10. Flame the neck of the flask
between each plate. Allow plates to solidify completely, which will take 15
minutes. Then invert, label and incubate at 37 °C overnight to dry off excess
moisture and check for contamination.
CONCLUSION:
Different types of agar are needed for
the cultivation of different types of microorganisms. Agar of the same
composition with the commercial agar can be made by following the correct
procedures. Preparation and sterilization of culture media should be done with
great care to avoid contamination of unwanted microorganisms. We had learnt the
preparation and sterilization of culture media via autoclaving process and the
precaution that we need to take into consideration when handling this
experiment.
PREPARATION OF CLEANING SOLUTION: ETHANOL
INTRODUCTION
Ethanol is a flammable
chemical. If not stored and handled properly, this can pose a serious threat to
the health and safety of laboratory personnel, emergency responders and
chemical waste handlers. Hence, it is important to follow safety protocols to handle
this chemical. Ethanol is mainly used as solvent. It is miscible with water and
with many organic solvents, including acetic acid, acetone, benzene, carbon
tetrachloride, chloroform, diethyl ether, ethylene glycol, glycerol,
nitromethane, pyridine, and toluene.
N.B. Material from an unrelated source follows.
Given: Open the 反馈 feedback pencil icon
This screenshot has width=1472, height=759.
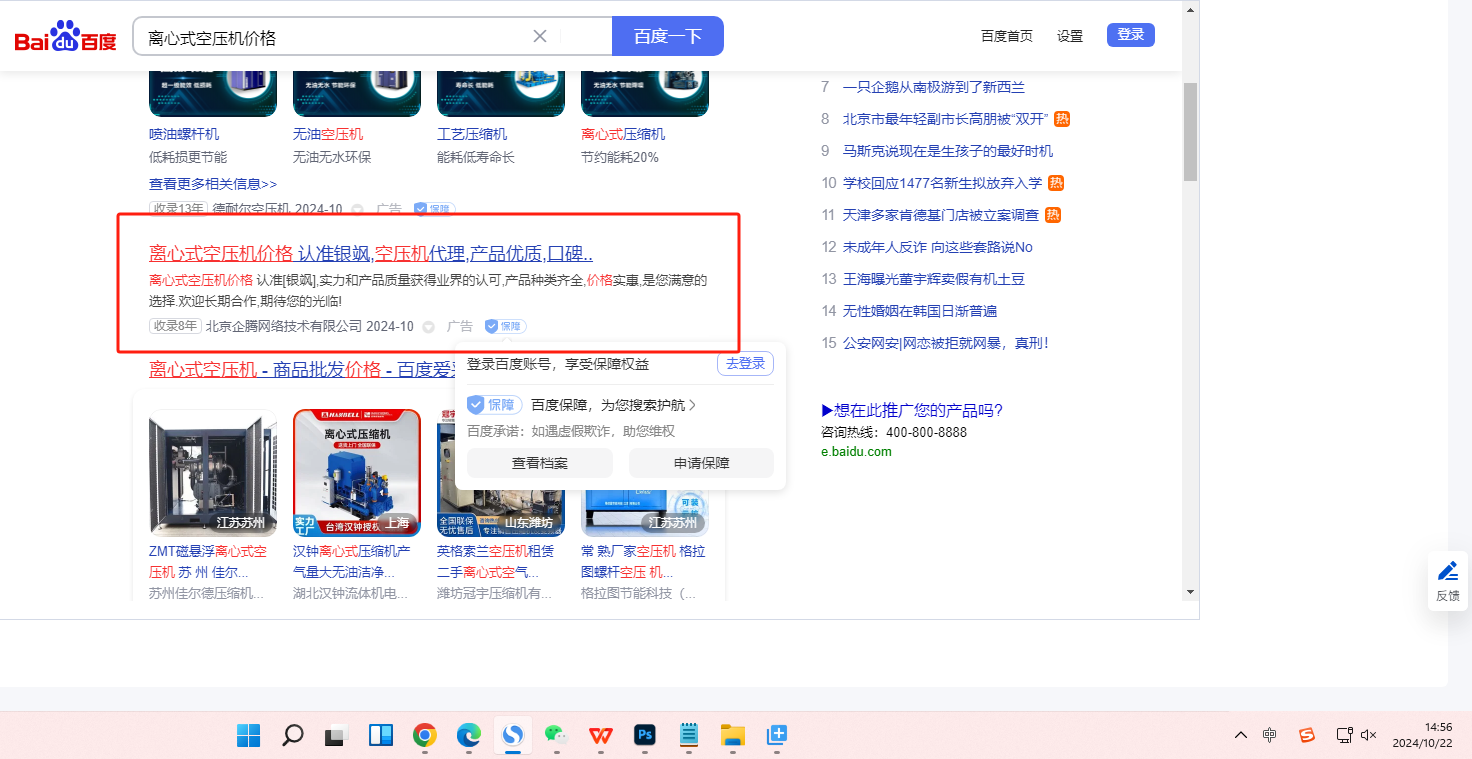Looking at the screenshot, I should (x=1447, y=571).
It is also miscible with light aliphatic
hydrocarbons, such as pentane and hexane, and with chlorinated organic such as
trichloroethane and tetrachloroethylene.
AIM:
To prepare the cleaning solution for disinfect the
surface of working table and glassware.
MATERIALS REQUIRED:
Measuring jar, 0.2 micron filter,
Distilled water, 99.9% ethanol, Filtration apparatus, Glass bottle
PROCEDURE:
1.
Assemble the filtration unit to achieve filter sterilization
to the water and the 99.9% lab ethanol. All the steps shall be performed in to
the LAF to avoid contamination.
2.
Pour the water in to the 0.2 micron filter containing
filtration cup and turn on the pumb.
3.
Repeat the procedure for sterilizing the lab ethanol.
4. To
prepare 1 liter of 70% Ethanol using 95% lab Ethanol add 740ml of lab ethanol
to 260ml water.
5. Label
the container and store in a safe place.
RESULT:
Ethanol cleaning
solution has been prepared as followed the procedure for the disinfection
purpose and stored in a secure place. The effectiveness of the cleaning
solution will be checked periodically.